Von Christian Gampert |
    Eigentlich ist der Weltverbesserer Alfred Loth ja nach Schlesien gekommen, um eine deskriptive Studie über die Lebensverhältnisse der Kumpel im Kohlerevier zu schreiben. Aber er wird sich dann hoffnungslos erotisch verwickeln in den noch unübersichtlicheren Verhältnissen der trunksüchtigen Familie Krause, deren neureiches Delirium er mit einem Glas Milch zu bekämpfen sucht.

    Auch der Regisseur Armin Petras wird es nicht bei einer deskriptiven Studie des Stücks belassen; er wird Gerhard Hauptmann in bewährter Manier klein häckseln und mit Musik und viel hysterischem Getue dann freigeben zum allgemeinen Gebrauch. Das schlesische Elend liegt bei Petras natürlich in Ossi-Land, jedenfalls schleckt im Videofilm ein wahrscheinlich aus der LPG übrig gebliebenes Schwein ausdauernd den Kotflügel eines Trabbi. Und Schwiegersohn Hoffmann, der vom dauerdämmernden Vater Krause längst das Kommando über die Familie und die Kohleförderung an sich gerissen hat, fläzt zuhältermäßig in Netzhemd und Pelzmantel am Tisch wie ein Kapo der Russenmafia, der im Osten mal schnell Gewinn machen möchte.

    Gerhard Hauptmanns Thema war eine infolge Alkoholismus sieche frühindustrielle Gesellschaft. Hauptmanns Naturalismus wird bei Petras vor allem von einem Hund ausgespielt, der eingangs im Familienbild herumscharwenzelt und an Frauchens Bein rammelt; außerdem gibt es noch einen Esel und zwei Ziegen, die stehen im biblischen Stall, weil Alkoholikers Töchterlein eine Totgeburt erleiden wird. Ob auch der unter Priapismus leidende Wilhelm Kahl, ein manischer Stotterer mit feuchter Aussprache, noch in die naturalistische Ecke gehört oder schon unter Petras allfällige Maniriertheiten fällt, ist schon sehr zweifelhaft. Jedenfalls findet man Stottern in Mannheim ungeheuer lustig.

    Es ist die übliche Freakshow, das übliche Monstertheater, das Armin Petras hier bietet, und dagegen wäre auch gar nichts einzuwenden, wenn er über die Figuren etwas zu erzählen hätte. Aber Gerhard Hauptmann bleibt bloßer Spielanlass, Petras verliert sich in einem wabernden Kosmos aus Alkohol, exaltierter Sexualität und im Hintergrund rauchenden Industrieschloten, die irgendwie mit der abgewickelten DDR zu tun haben. Aber: Ibsen und Zola, die anderen naturalistischen Vorbildfiguren, sind das überhaupt Dichter? Ach nö, über die redet man mal kurz auf der Effi-Briest-Schaukel und watscht sie dann postmodern in die Ecke.

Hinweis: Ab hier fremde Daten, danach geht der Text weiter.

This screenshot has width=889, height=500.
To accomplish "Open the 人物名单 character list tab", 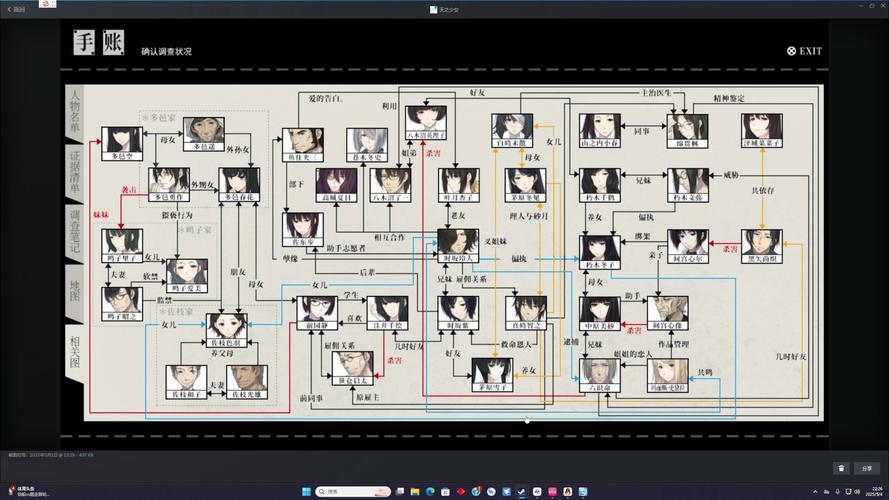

    Das ist schön, das sieht so toll dreist und unverschämt aus, und es geht Petras, unserem jugendlichen Mini-Castorf mit Ziegenstall und CD-Player, ja auch um eine viel grundlegendere Verzweiflung als um die Hauptmanns. Es geht um den "angry young director", der sich als ewiger Rebell inszenieren muss. So wie Tugendbold Loth im Stück gern zugibt, dass der "Kampf im Dienste des (sozialen) Fortschritts" ihm große Befriedigung verschaffe, so saugt Petras seine Befriedigung aus dem Kampf im Dienste der Theater-Zerstörung. Dabei gelingen natürlich immer wieder bezwingende Momente und Schnitte, und allein die Verwandlung der körperlich tot gestellten Krause-Tochter Helena von einem Nägel kauenden Mauerblümchen zur sexuell dauerverfügbaren Marylin-Lolita ist sehenswert. Aber das ist die einzige Figur, an der Petras arbeitet, und Stephanie Leue ist eben eine tolle Schauspielerin.
    Ansonsten bewegen wir uns in einem schlesisch redenden, dumpfen, alkoholabhängigen Ossi-Land, und das ist nun eine bald abgenudelte These. Die Figuren sind alle furchtbar gespalten modern und furchtbar tot. Dem Weltverbesserer Loth wird der Rücken eingecremt, die fremdgehende, völlig überdrehte Gattin des Grubenbesitzers macht Yoga und Aerobic. Maniriertheiten, Gekreische, Aktionstheater. Zerfall überall. Alle treiben es mit allen. Und wenn ein Stammhalter geboren werden soll, drehen wir darüber ein Home-Video.

    Zu allem Überfluss stellt sich auch der Sozialreformer Loth bei Petras als simpler Stern-Reporter heraus. Na so was. Könnte sein, dass auch Petras, mit all seiner Schnipseltechnik, eine Art nihilistischer RTL-Mann ist. Oder jedenfalls ein Schrebergärtner des Diskurs- und Poptheaters, an dem sich die jugendliche In-Group berauscht. Das wird nicht ewig währen, und das Aufwachen ist wahrscheinlich mit einem ziemlichen Kopfschmerz verbunden.